- **ACTIVITY**: Under this line are the records; repeat exactly the lines starting at the one containing "1228x695 pixels. How" and ending at the one containing "987x591 pixels. Task: Click", omitting pictures.

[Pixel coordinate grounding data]
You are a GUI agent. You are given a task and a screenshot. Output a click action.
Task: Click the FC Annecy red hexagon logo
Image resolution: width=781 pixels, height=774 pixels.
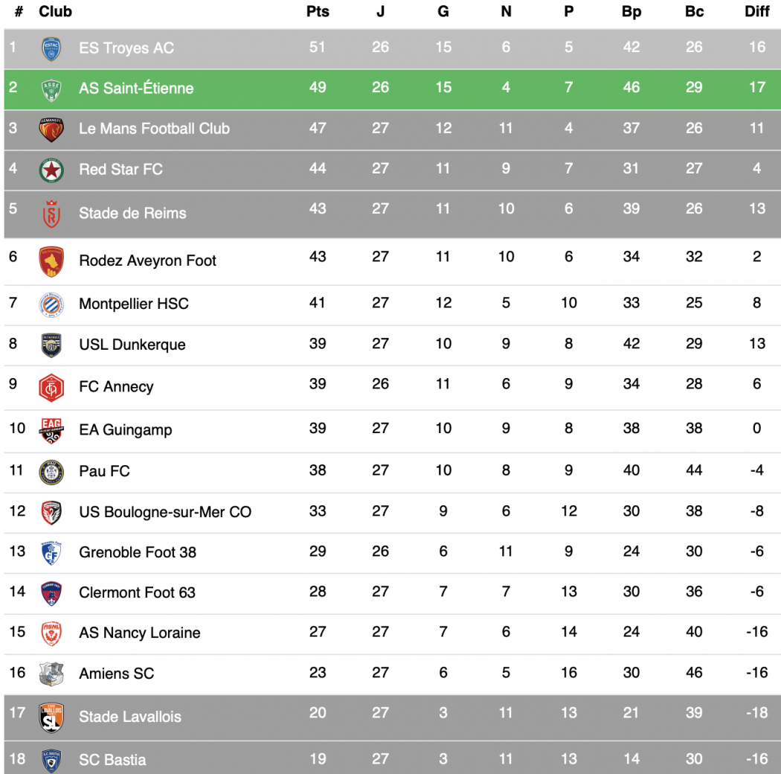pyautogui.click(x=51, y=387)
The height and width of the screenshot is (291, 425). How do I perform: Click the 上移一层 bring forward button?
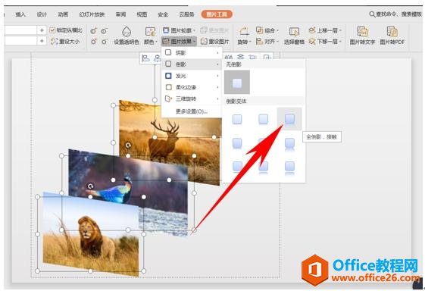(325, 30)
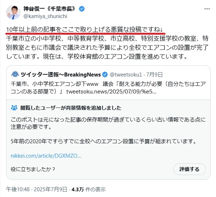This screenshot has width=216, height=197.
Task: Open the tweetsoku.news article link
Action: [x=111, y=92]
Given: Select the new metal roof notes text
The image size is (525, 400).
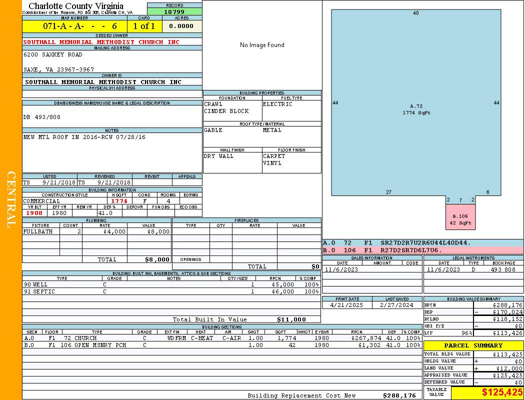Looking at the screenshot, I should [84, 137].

==

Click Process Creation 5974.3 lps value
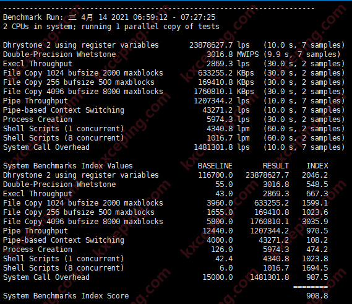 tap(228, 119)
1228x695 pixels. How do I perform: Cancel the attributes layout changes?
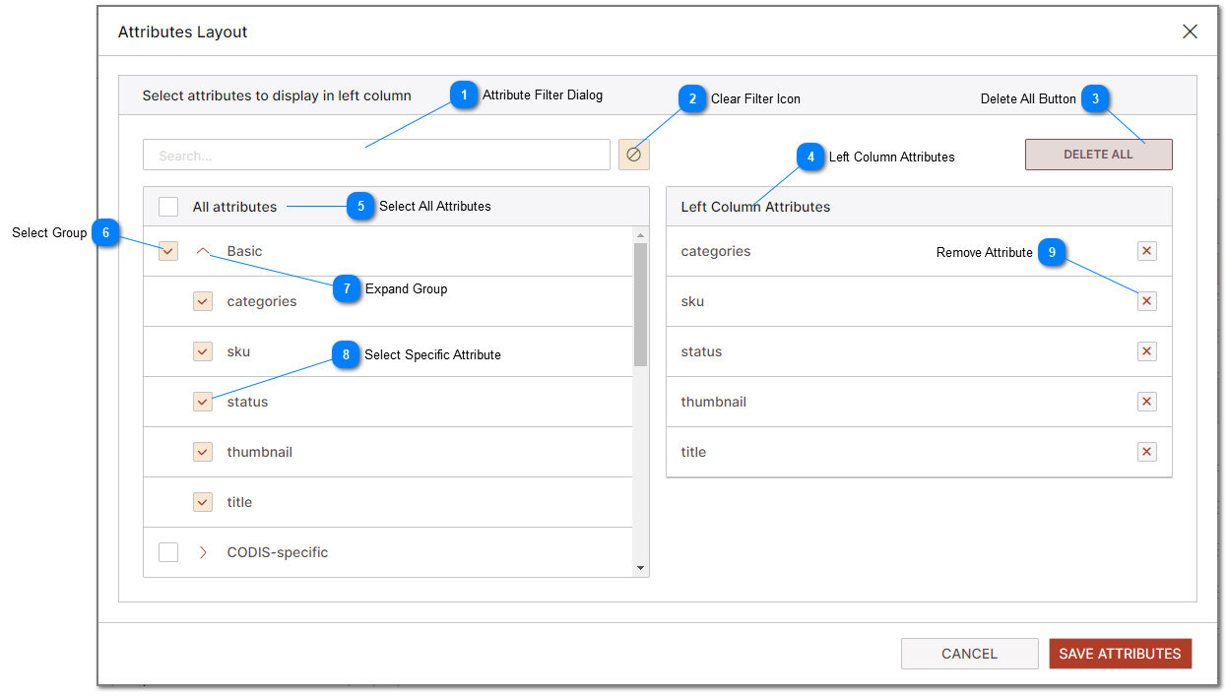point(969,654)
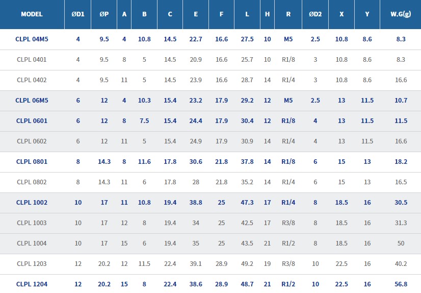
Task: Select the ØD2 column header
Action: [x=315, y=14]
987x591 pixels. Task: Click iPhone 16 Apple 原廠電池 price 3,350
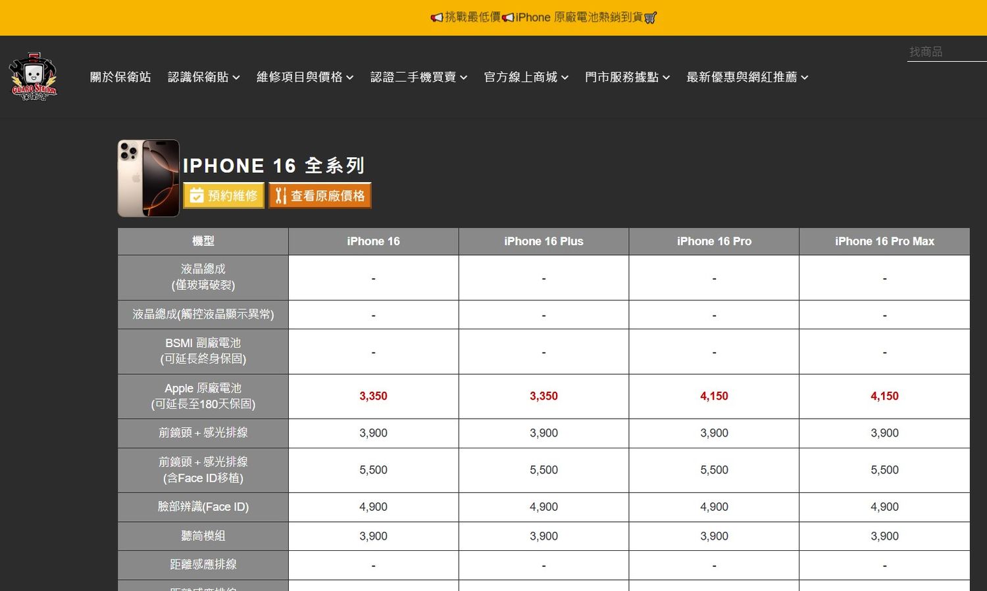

- **WRITTEN RESPONSE**:
1228x695 pixels. How do I perform: Cancel the attributes layout changes?
point(969,654)
Task: Select the ØD2 column header
Action: [x=315, y=14]
987x591 pixels. Task: Click iPhone 16 Apple 原廠電池 price 3,350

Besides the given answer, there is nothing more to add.